You could just log this to a certain file, and keep an eye on it. The latest state of the function before the log ends should provide some clues.
Sounds like whatever is happening is not a standard php error. You should be able to throw your own errors using a try... catch statement that should then be logged. I don't have more details other than that because I'm on my phone away from a pc.
I've encountered this before on one of our projects at work. We have a similar setup - a PHP script checks the DB if there are tasks to be done (such as sending out an email, updating records, processing some data as well). The PHP script has a while loop inside, which is set to
while(true) {
//do something
}
After a while, the script will also be killed somehow. I've already tried most of what has been said here like setting max_execution_time, using var_export to log all output, placing a try_catch, making the script output ( php ... > output.txt) etc and we've never been able to find out what the problem is.
I think PHP just isn't built to do background tasks by itself. I know it's not answering your question (how to debug this) but the way we worked this is that we used a cronjob to call the PHP file every 5 minutes. This is similar to Jeremy's answer of using a perl script - it ensures that the interpreter if free after the execution is done.
If this is on Linux, try to look into system logs - the process could be killed by the OOM (out-of-memory) killer (unlikely, you'd also see other problems if this was happening), or a segmentation fault (some versions of PHP don't like some versions of extensions, resulting in weird crashes).
After my host enabled suPHP, a previously working script has been timing out after ~3min (it varies, but the script has not run for more then 3, AFAIK).
The odd part is, the script is not throwing any errors that I can see (and yes, full PHP error reporting/logging is enabled and all MYSQL queries have been checked for errors, also) it simply stops.
Refreshing the page will load more of the data the script is supposed to process (probably because the MYSQL queries have been cached...), but if there is a lot of data to process it never fully executes.
The other oddity is that I can run test scripts for over 10 minutes on the same host w/ set_time_limit(0); / etc.
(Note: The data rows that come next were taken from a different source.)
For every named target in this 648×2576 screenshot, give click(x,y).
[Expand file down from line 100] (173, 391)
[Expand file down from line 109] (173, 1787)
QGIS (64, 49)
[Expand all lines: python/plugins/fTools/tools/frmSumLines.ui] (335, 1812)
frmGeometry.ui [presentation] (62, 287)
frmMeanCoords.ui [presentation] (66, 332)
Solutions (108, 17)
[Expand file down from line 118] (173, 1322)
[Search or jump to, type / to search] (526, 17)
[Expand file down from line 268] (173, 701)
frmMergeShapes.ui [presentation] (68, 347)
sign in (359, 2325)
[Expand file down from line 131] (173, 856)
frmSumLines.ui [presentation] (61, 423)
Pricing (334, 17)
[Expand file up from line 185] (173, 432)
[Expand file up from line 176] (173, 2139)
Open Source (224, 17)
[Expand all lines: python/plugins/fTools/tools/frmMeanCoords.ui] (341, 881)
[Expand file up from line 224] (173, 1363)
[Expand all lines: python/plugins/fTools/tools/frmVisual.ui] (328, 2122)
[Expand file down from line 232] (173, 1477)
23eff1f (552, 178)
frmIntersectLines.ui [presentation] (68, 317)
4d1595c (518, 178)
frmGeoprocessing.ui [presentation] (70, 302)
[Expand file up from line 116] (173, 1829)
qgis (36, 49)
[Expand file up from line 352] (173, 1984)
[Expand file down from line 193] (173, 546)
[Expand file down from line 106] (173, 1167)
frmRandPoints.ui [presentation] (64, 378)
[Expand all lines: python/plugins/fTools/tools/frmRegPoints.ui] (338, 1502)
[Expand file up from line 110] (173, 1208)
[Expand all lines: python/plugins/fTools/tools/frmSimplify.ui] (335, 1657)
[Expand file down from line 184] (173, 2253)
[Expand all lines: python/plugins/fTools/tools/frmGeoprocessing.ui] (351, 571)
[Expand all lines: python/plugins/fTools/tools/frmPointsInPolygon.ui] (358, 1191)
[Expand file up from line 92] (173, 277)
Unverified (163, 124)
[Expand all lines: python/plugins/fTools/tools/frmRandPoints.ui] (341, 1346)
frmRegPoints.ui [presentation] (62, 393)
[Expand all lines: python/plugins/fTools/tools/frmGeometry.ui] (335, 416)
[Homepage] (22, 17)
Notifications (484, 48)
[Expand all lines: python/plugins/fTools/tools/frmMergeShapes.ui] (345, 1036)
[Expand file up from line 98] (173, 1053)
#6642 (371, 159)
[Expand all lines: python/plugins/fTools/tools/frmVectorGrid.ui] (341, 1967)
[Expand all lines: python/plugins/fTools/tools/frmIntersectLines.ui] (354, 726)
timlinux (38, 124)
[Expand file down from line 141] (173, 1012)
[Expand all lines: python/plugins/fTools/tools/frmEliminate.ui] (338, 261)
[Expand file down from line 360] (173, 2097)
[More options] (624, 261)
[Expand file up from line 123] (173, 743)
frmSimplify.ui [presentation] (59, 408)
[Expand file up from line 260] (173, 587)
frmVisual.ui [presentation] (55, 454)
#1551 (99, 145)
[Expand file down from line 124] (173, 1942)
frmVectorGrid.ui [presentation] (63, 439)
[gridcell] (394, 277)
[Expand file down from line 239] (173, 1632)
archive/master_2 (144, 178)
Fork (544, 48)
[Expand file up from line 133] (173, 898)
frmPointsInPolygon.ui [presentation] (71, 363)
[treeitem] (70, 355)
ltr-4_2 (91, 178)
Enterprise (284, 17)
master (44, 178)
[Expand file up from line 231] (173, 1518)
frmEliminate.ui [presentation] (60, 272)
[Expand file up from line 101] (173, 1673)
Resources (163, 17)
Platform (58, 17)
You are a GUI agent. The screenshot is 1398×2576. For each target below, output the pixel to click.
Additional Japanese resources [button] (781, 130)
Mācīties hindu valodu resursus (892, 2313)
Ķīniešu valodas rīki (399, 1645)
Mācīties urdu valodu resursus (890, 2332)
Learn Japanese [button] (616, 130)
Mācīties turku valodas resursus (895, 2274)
Anyone else had to deal with this, or know what is causing the timeout and how to fix it (assuming that dropping suPHP is not an option). There was also a simultaneous update from PHP 5.2.x to 5.3.x, but I doubt that is causing the issue. :/
I've seen this happen when memory runs out - the script just ends without error. If you have a loop, try using the memory functions to dump the memory status. Also, use phpinfo() to see what your maximum memory allowance is - the switch to suPHP may have changed that to your detriment.